The Spinners singles chronology
| "How Could I Let You Get Away" (1972) | "Could It Be I'm Falling in Love" (1972) | "One of a Kind (Love Affair)" (1973) |

Vinyl video
- "Could It Be I'm Falling in Love" by The Spinners on YouTube

= Could It Be I'm Falling in Love =

"Could It Be I'm Falling in Love" is a 1972 song recorded by the American R&B vocal group The Spinners (known as "Detroit Spinners" in the UK). It was co-written by Melvin and Mervin Steals, two songwriter brothers working for Atlantic, who were sometimes credited as "Mystro and Lyric." It was produced by Thom Bell, recorded at Philadelphia's Sigma Sound Studios and the house band MFSB provided the backing. Bobby Smith sings lead through most of the song, while Philippé Wynne handles vocal duties on the outro.

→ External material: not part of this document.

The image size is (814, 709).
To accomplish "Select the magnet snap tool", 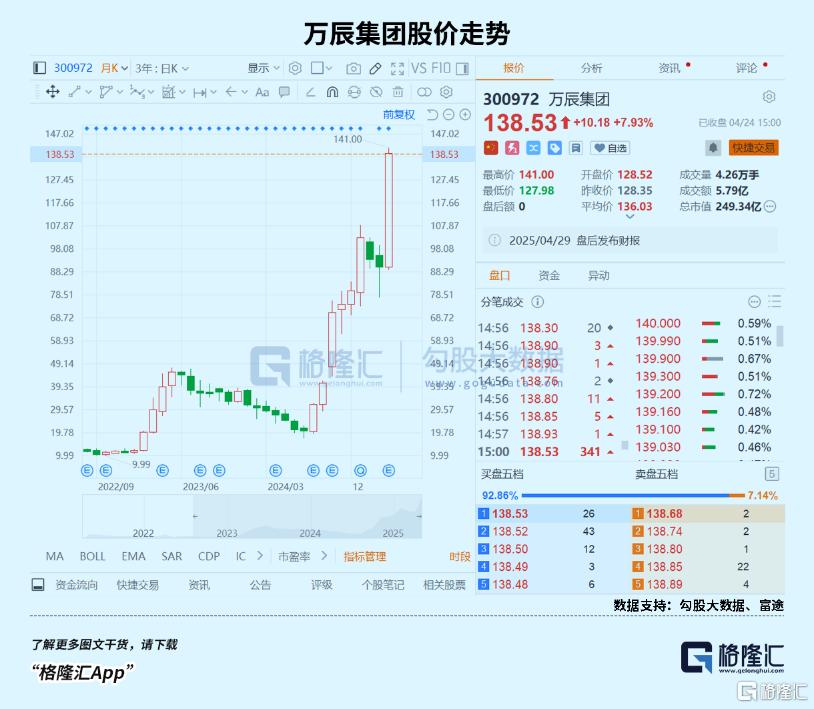I will pyautogui.click(x=332, y=92).
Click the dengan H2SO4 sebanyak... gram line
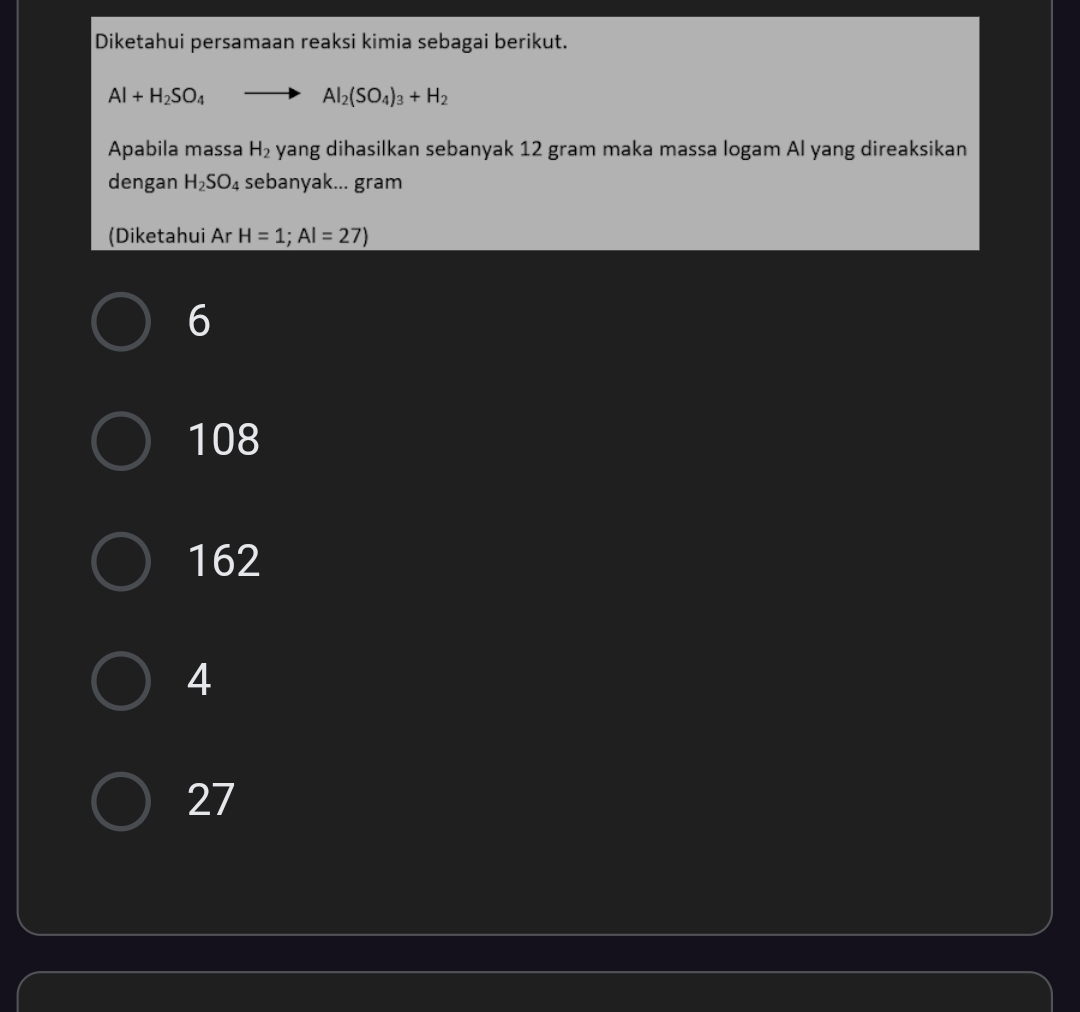Viewport: 1080px width, 1012px height. [255, 183]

Released as the follow-up single to the group's first hit for Atlantic Records, "I'll Be Around," "Could It Be I'm Falling in Love" would equal the success of its predecessor, peaking at #1 on the R&B chart, #4 on the Billboard Hot 100 the weeks of March 3 and 10, 1973 and selling over one million copies. The song also found success in the UK, peaking at #11 on the UK Singles Chart.

==Reception==
Record World called it a "beautiful smash r&b ballad which spins a guaranteed success" with "outstanding production by Thom Bell." Pitchfork named it the 184th best song of the 1970s, saying "every time lead vocalist Smith is offered the opportunity to go loud, he goes soft, letting Bell's dulcet accompaniments do the singing for him. The '70s yielded countless songs about falling in love, but few are as blissful as this."

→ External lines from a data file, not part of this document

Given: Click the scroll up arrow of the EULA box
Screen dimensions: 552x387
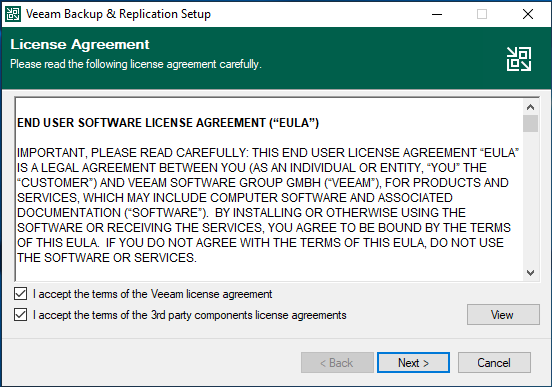Looking at the screenshot, I should coord(530,107).
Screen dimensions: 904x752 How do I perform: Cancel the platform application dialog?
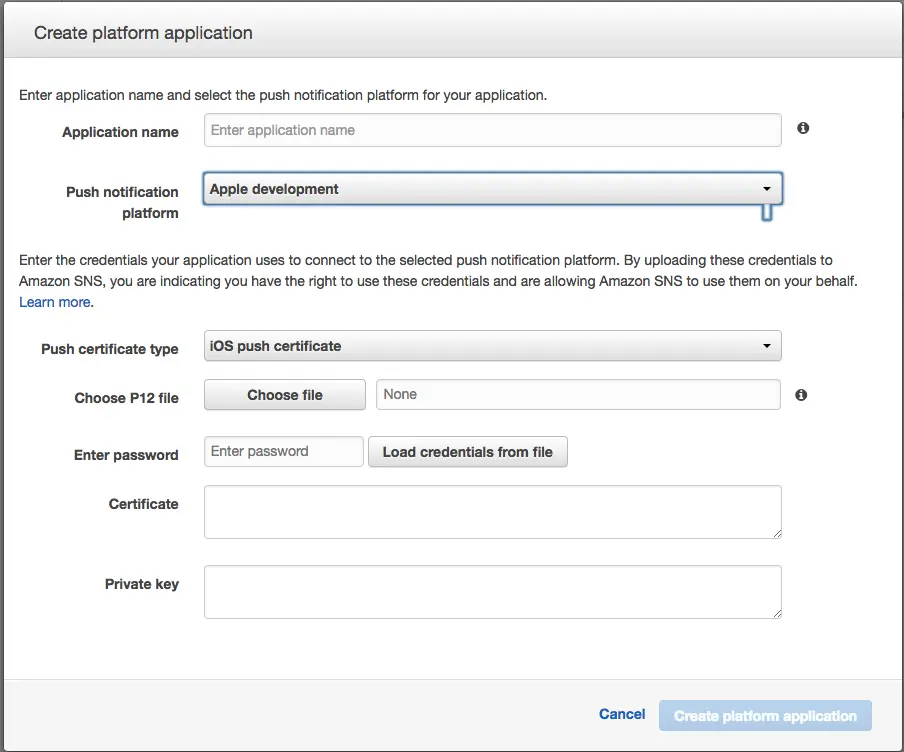(622, 714)
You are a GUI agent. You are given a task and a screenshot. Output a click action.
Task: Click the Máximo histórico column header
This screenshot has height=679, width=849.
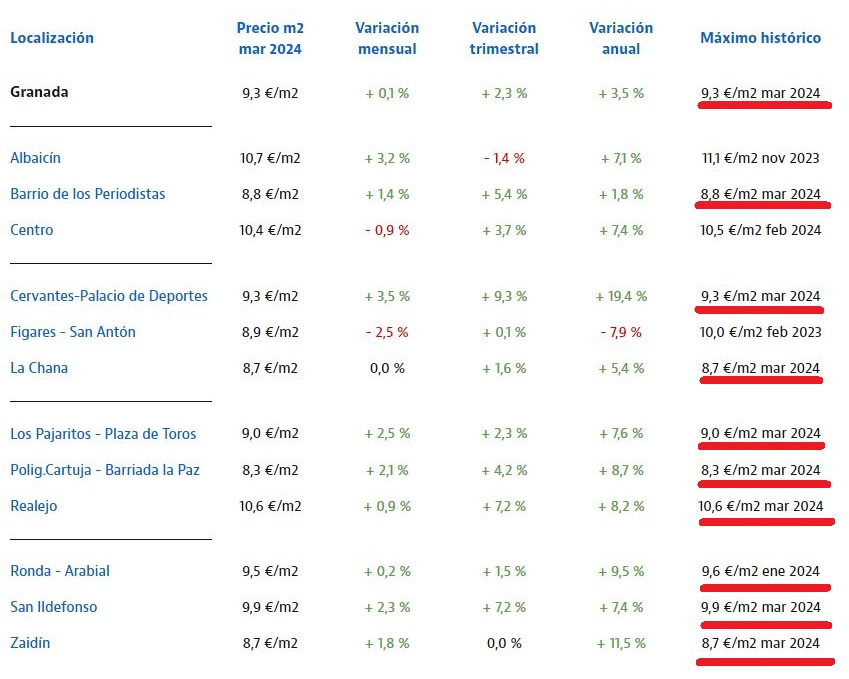760,38
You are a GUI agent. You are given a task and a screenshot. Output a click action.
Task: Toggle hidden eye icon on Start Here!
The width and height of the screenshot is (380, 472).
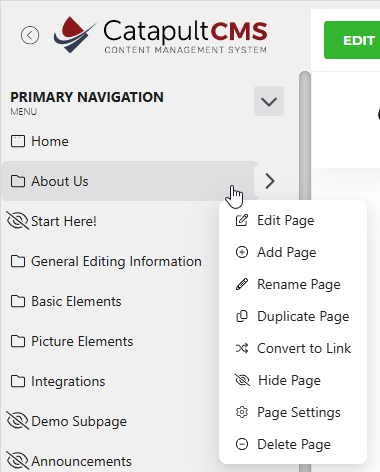(18, 221)
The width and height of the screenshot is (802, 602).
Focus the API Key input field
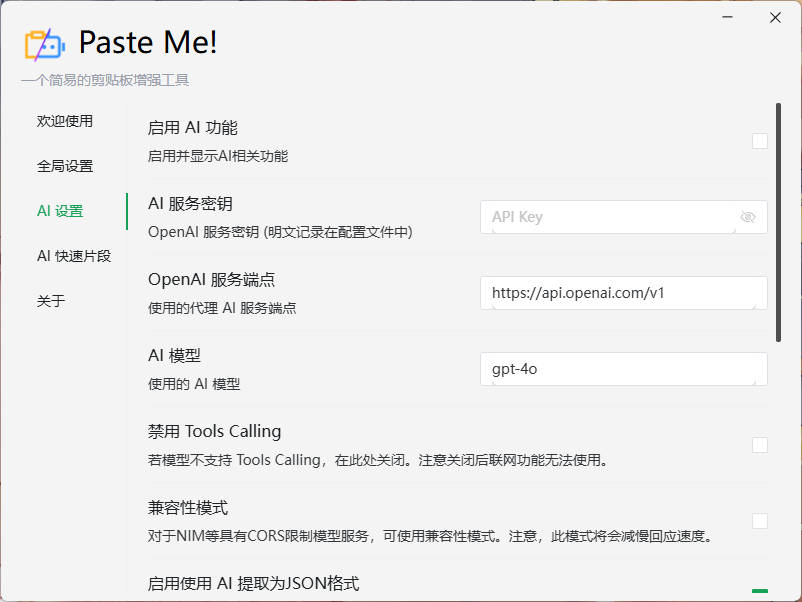coord(610,217)
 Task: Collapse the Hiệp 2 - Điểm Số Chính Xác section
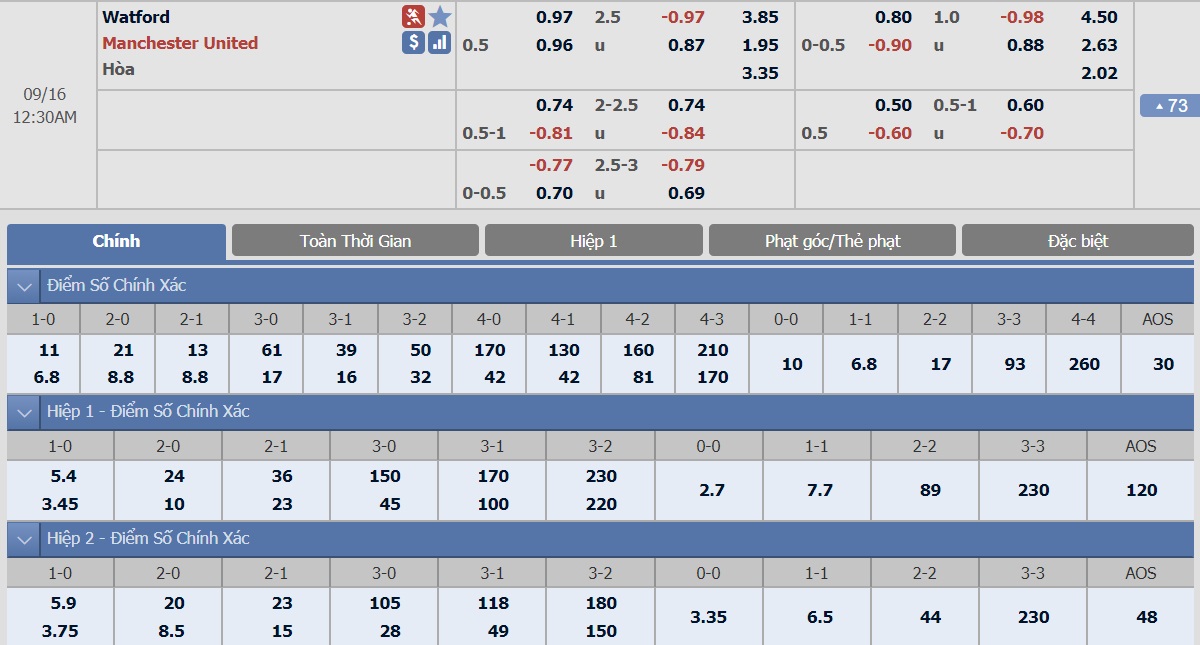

==The Spinners version credits==
- Lead vocals by Bobby Smith and Philippé Wynne
- Background vocals by Smith, Wynne, Pervis Jackson, Henry Fambrough and Billy Henderson
- Additional background vocals by Linda Creed and The Sweethearts of Sigma (Barbara Ingram, Carla Benson, and Evette Benton)
- Instrumentation by MFSB

==Chart performance==

===Weekly charts===

| Chart (1972–1973) | Peak position |
|---|---|
| Canada RPM Top Singles | 12 |
| Canada RPM Adult Contemporary | 68 |
| UK Singles Chart | 11 |
| US Billboard Hot 100 | 4 |
| US Billboard Best Selling Soul Singles | 1 |
| US Billboard Easy Listening | 14 |
| US Cash Box Top 100 | 1 |

===Year-end charts===

| Chart (1973) | Position |
|---|---|
| US Billboard Hot 100 | 47 |
| US Cash Box | 46 |
| Canada | 98 |

==Cover versions==
The song has been covered many times over the years, including a duet by David Grant and Jaki Graham (which peaked at #5 on the UK Singles Chart in 1985) and versions by Regina Belle, Donny Osmond, Boyz II Men, and Paul Stanley.